[Word and element pointing entries]
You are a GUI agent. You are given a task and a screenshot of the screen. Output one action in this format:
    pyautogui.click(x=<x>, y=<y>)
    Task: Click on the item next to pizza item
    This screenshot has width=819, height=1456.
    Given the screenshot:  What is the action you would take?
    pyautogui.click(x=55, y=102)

### Written request
Render every line of the data above as a JSON list of strings, with one string per line and blank lines omitted.

### Solution for this exercise
[
  "You are a GUI agent. You are given a task and a screenshot of the screen. Output one action in this format:",
  "    pyautogui.click(x=<x>, y=<y>)",
  "    Task: Click on the item next to pizza item",
  "    This screenshot has width=819, height=1456.",
  "    Given the screenshot:  What is the action you would take?",
  "    pyautogui.click(x=55, y=102)"
]